Kingston couple leads fundraising effort for new 'Rez Girls' 64 rink

A peewee girls hockey team from Eabametoong First Nation may soon have a new ice surface to hone their skills on, thanks to a fundraising effort by a pair of Kingston fans.

90k needed for new concrete ice pad in Eabametoong arena

A Kingston couple has launched a fundraising effort to install a new concrete ice pad in the Eabametoong arena, which would be used by the Rez Girls 64 girls hockey team. (Steve Koopman)

A girls hockey team from Eabametoong First Nation may soon have a new ice surface to hone their skills on, thanks to a fundraising effort by a pair of Kingston fans.

Katie and Steve Koopman, who documented the Rez Girls 64 Wolves trip to Kanata to compete in their first-ever all-girls hockey tournament earlier this year, are working to raise enough funds to make a needed improvement to the team's rink in Eabametoong, also known as Fort Hope.

"Although they have an arena, it's an older arena," Katie Koopman said. "It only has a pebbled pad. They need a cement pad to properly hold the ice and keep it longer during their season, so they can start early, finish later."

"It would also gift the community with a cement base for future events and activities."

The new cement pad would cost about $90,000, she said, and the hope is to raise the funds within about 30 days, so the cement would have time to cure and dry before it gets too cold.

"Hopefully, the girls would have it on time to practice for this season," Katie Koopman said.

The Koopmans have been involved with the Rez Girls team for some time. The first heard about the team through a CBC Doc Project story about the Rez Girls, which aired about a year ago.

When they heard the documentary, Katie Koopman said, the couple "fell in love" with the team and its story.

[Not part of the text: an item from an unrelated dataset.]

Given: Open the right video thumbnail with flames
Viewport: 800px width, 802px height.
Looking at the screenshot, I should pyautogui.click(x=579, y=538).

Members of the Rez Girls 64 Wolves peewee hockey team from Eabametoong First Nation during a visit to Parliament Hill in Ottawa earlier this year. The team was competing in a hockey tournament in Kanata. (Rez Girls 64 Wolves/Facebook)

The documentary highlighted their struggles with equipment — the team didn't have any, but a southern Ontario high school student named Emma Tworzyanski organized an equipment drive — and the team's efforts to raise funds to participate in a boys hockey tournament in Thunder Bay.

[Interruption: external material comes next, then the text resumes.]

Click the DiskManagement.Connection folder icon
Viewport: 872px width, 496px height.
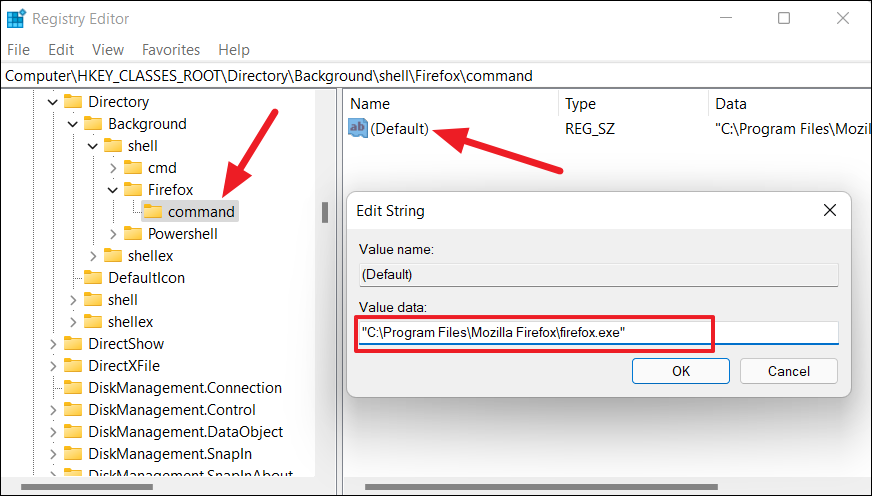pos(73,388)
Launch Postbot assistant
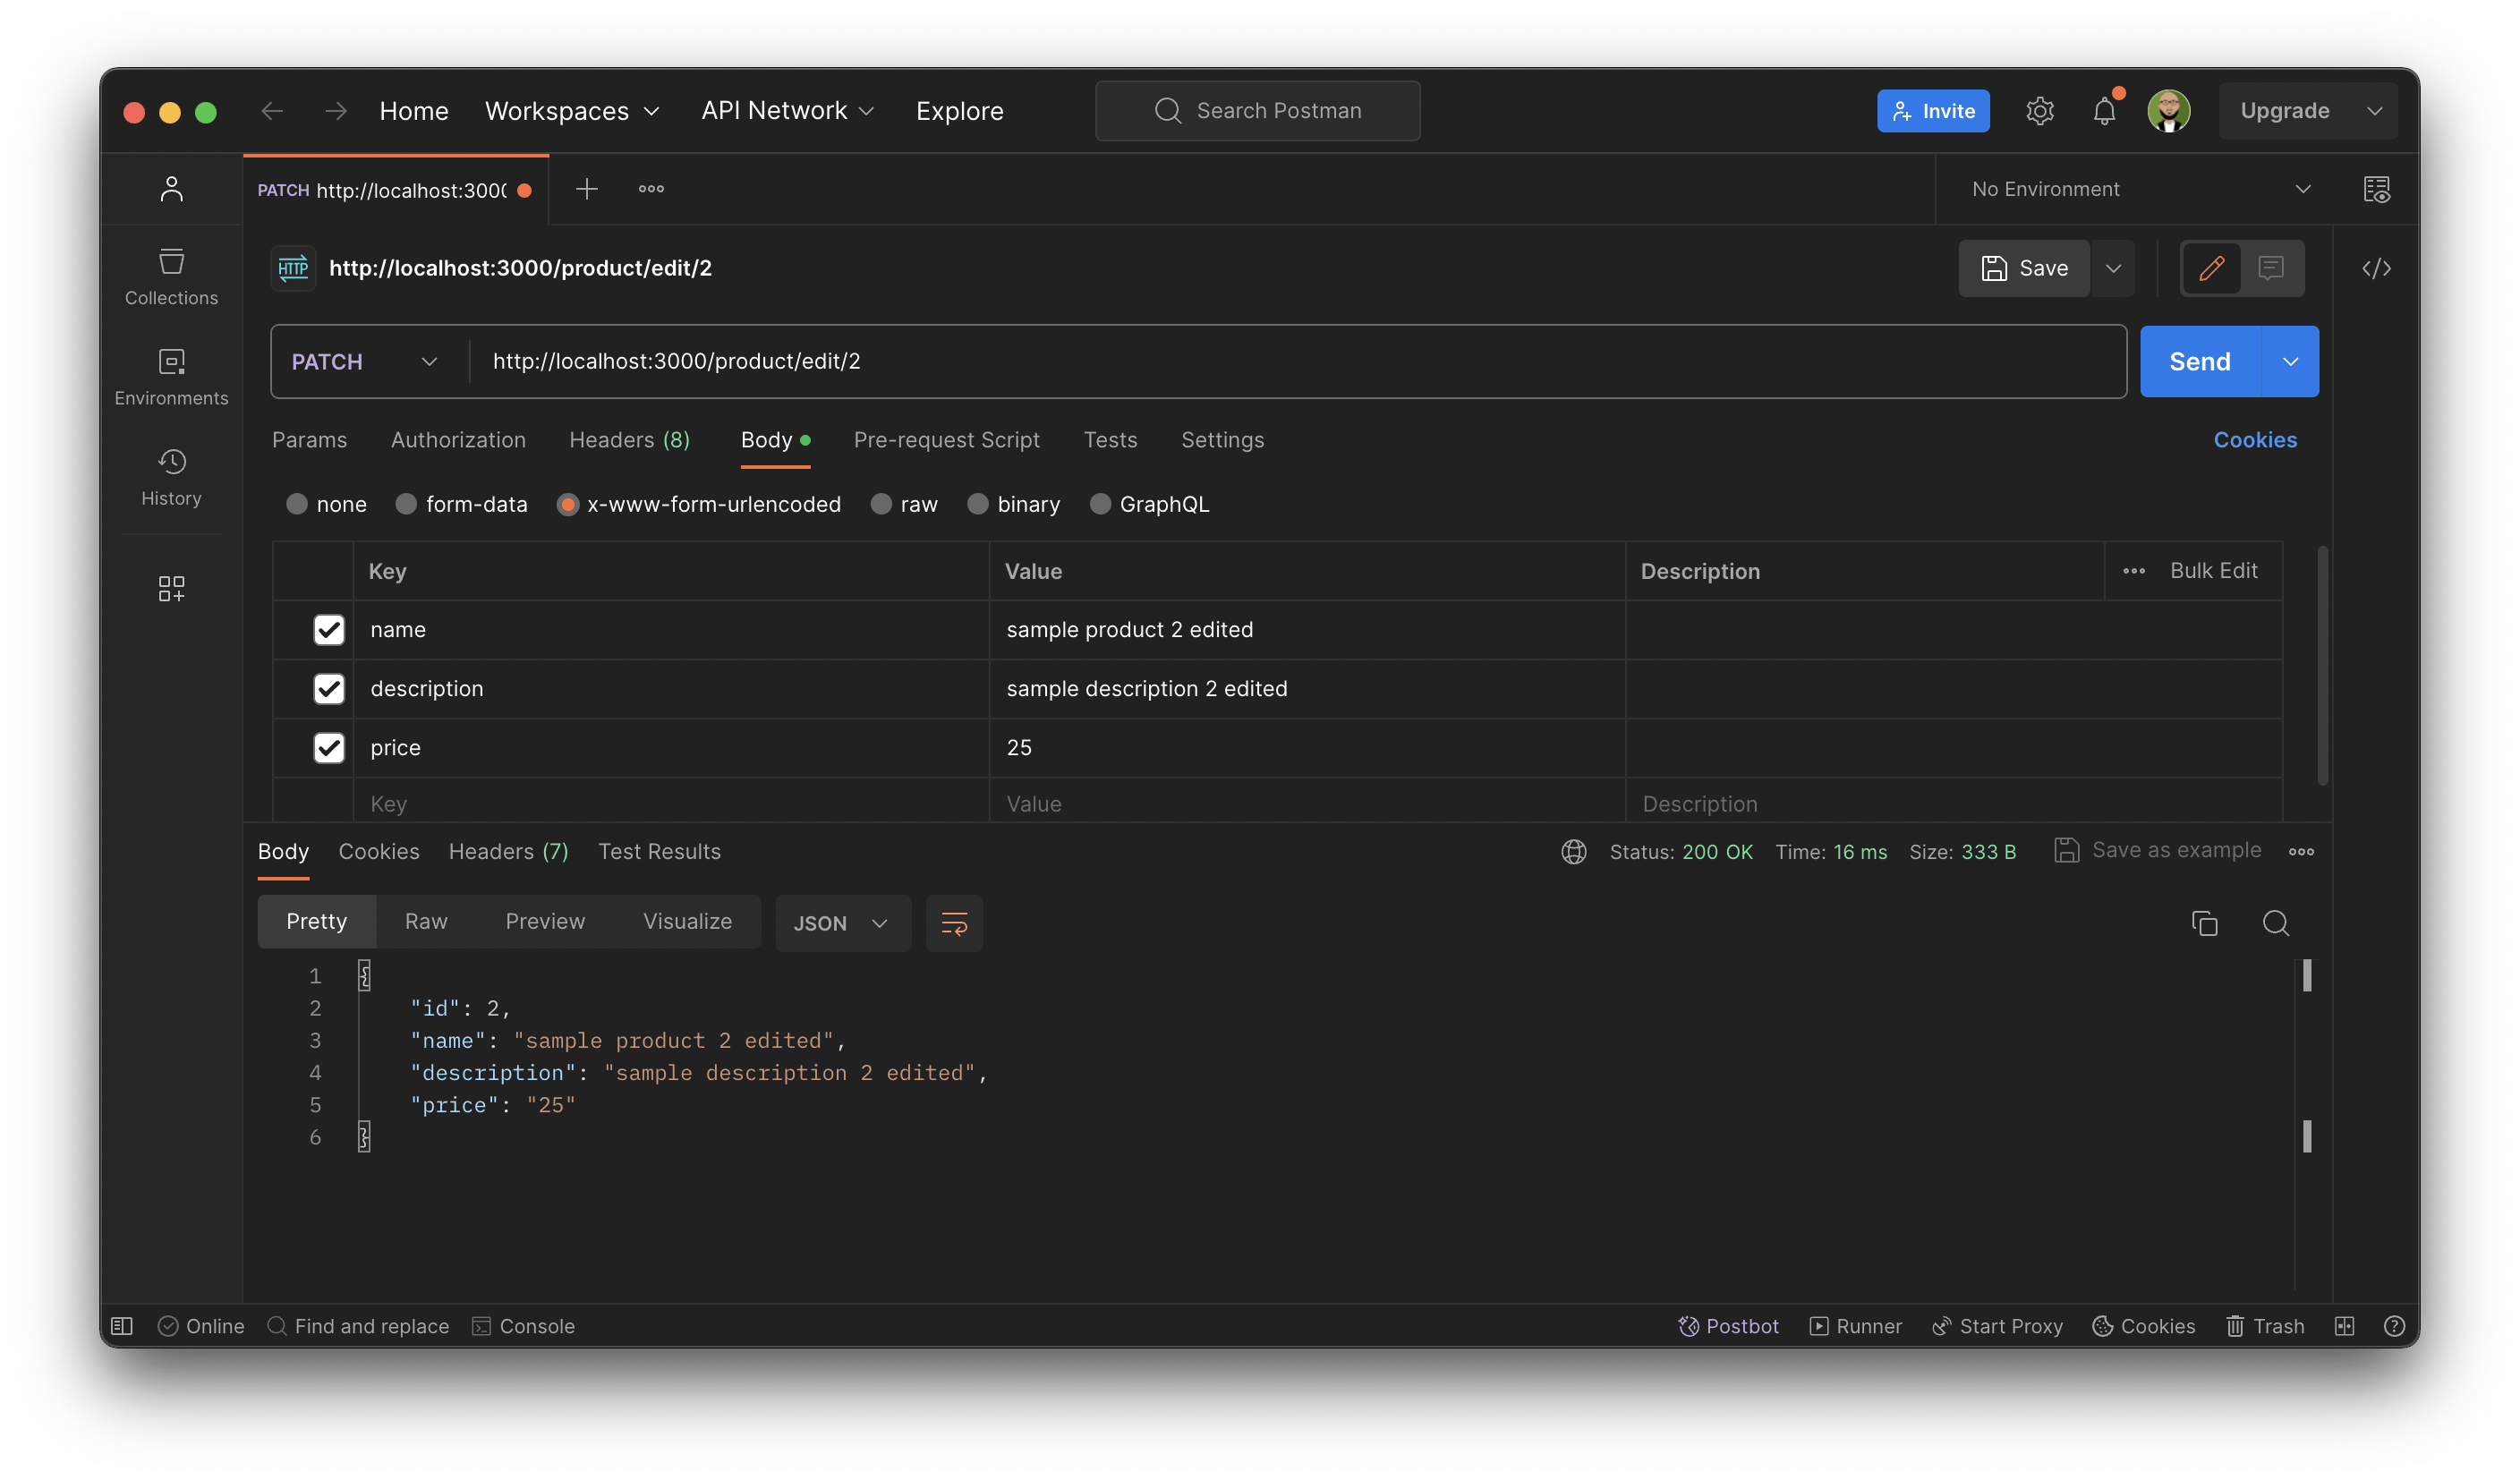Image resolution: width=2520 pixels, height=1480 pixels. click(1728, 1325)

Then, when the Rez Girls raised enough money to participate in a girls tournament in Kanata earlier this year, the Koopmans saw a chance to get involved directly, offering to document the team's journey through their photography business.

They also raised funds to get the team tickets to see the Ottawa Senators play the Edmonton Oilers, the Rez Girls' first live NHL game.

"It just meant a lot for us," Steve Koopman said. "We felt that we could just make a difference."

"Sometimes you always want to work within your community, and we just saw an opportunity to do something of good that was outside of it."

The Koopmans have started a crowdfunding campaign for the new Eabametoong ice pad. As of mid-day Wednesday, nearly $2,300 had been raised.